When things line up, an aircraft carrier is always designed around the aircraft it is designed to carry. If you design yours to carry SH/Rafale, you would be strategically dependent on USA/France. There is no other way to paint that either.
I will graciously accept that I am biased toward western equipment.
That said, our history as the one great carrier power in Asia was built on western traditions and equipment from our origins in the RN, from Sea Hawks to Sea Harriers. They were the best in the world at carrier operations.
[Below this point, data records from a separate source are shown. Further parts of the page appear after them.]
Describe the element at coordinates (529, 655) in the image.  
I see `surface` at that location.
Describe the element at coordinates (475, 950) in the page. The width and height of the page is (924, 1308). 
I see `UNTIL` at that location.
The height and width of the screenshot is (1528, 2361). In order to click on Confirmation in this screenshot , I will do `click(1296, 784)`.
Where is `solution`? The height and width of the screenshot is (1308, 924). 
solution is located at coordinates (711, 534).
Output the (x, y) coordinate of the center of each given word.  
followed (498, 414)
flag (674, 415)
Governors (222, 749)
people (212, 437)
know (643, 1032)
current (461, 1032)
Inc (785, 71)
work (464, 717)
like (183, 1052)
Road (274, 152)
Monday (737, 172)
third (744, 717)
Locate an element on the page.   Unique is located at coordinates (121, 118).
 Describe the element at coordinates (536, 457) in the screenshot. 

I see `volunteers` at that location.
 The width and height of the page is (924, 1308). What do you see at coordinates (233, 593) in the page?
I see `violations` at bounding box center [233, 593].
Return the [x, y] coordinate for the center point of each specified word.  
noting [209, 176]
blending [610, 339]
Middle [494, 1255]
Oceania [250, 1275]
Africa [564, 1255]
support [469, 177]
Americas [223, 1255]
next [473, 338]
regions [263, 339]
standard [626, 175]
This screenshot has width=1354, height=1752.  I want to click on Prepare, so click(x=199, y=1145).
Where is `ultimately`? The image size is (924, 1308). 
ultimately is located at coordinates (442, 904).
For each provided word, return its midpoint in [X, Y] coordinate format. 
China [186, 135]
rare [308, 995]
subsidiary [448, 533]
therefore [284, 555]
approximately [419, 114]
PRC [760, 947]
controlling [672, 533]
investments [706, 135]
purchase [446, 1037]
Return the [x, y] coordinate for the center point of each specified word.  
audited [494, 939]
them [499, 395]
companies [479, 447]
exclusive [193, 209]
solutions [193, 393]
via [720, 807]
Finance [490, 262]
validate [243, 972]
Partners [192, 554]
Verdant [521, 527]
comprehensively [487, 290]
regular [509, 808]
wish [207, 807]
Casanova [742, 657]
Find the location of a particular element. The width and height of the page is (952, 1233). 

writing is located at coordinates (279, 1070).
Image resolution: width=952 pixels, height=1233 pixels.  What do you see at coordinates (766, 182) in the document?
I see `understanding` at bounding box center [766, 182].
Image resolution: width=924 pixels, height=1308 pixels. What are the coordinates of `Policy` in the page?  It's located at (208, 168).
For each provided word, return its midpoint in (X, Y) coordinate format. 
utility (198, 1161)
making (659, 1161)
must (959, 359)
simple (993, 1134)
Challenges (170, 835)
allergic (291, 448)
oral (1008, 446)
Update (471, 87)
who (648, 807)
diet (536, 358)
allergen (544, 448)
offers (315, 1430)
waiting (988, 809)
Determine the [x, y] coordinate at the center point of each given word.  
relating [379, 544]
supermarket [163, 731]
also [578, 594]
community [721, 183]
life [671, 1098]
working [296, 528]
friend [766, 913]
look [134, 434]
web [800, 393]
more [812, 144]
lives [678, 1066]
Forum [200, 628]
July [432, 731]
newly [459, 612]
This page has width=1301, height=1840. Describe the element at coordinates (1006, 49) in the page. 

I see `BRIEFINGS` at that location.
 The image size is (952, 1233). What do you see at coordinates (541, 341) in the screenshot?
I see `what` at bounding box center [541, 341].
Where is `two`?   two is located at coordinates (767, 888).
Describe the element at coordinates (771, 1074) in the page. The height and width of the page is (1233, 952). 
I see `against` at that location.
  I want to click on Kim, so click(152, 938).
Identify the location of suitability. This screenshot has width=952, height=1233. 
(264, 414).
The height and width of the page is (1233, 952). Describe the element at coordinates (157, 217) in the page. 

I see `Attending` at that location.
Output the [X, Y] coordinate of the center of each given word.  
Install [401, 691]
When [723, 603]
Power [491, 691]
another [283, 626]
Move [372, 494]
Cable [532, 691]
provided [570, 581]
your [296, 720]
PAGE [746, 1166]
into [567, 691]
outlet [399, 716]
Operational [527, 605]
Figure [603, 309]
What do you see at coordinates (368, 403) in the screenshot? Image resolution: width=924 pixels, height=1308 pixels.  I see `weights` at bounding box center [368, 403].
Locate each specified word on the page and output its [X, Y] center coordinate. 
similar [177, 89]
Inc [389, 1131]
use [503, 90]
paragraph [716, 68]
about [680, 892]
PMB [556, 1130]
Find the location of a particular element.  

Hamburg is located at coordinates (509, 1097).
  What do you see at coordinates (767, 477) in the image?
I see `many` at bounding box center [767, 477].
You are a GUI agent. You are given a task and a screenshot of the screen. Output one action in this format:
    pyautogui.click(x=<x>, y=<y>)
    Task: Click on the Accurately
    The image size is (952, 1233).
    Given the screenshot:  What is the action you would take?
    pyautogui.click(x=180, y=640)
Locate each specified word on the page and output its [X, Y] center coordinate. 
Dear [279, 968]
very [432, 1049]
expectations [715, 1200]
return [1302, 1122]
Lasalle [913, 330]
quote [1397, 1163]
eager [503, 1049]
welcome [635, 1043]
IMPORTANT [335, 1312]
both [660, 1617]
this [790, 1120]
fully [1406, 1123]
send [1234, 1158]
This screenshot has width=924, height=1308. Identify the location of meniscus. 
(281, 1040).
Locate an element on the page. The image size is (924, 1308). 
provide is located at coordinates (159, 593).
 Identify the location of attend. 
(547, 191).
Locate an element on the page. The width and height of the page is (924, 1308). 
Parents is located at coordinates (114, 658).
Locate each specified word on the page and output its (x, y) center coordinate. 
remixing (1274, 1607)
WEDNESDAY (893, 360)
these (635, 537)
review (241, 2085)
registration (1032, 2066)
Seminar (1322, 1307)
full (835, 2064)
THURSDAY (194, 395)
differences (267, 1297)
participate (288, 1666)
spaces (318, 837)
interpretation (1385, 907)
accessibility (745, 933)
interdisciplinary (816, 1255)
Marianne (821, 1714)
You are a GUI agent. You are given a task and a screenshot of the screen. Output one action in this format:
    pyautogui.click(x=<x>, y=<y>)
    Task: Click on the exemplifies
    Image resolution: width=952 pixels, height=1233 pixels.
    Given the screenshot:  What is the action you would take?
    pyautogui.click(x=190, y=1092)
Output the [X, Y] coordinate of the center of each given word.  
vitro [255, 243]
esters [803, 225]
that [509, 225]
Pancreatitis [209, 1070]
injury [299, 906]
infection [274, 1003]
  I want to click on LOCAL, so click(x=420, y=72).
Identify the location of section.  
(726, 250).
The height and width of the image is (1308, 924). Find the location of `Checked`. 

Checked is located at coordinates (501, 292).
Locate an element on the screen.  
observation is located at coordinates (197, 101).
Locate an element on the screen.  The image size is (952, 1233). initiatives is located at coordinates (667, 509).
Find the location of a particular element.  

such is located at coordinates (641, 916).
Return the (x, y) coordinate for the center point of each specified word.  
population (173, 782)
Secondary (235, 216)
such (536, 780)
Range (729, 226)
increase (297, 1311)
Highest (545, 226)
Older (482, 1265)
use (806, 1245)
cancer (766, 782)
Now we are locked into Russian equipment for possibly the next two to three decades even with our OWN carrier when the Russians NEVER fully got their carrier operations together right. We are trading our first-rate legacy for a future of decisively inferior Russian equipment based on decisively inferior Russian carrier practices and designs.
When the IN complains about needing to ruggedize the structure of the MiG-29K and MiG saying there is nothing wrong then there is a completely different view on how carrier ops are handled between those in India (and the West) and Russia. Maybe, the Russians expect their crew to recalibrate everything on an aircraft after each landing.
In the Western sense, it is a no-brainer that a carrier aircraft should have been designed structurally to take landings! If it needs to be "ruggedized" then it is not a carrier aircraft but a landbased one.
But it seems in Russian practices, the MiG-29K and all its scarily loose fittings are expected.
Every decade that passes with Russian equipment will move us towards the shitty Russian way of running carrier ops and further away from our top-notch western legacy.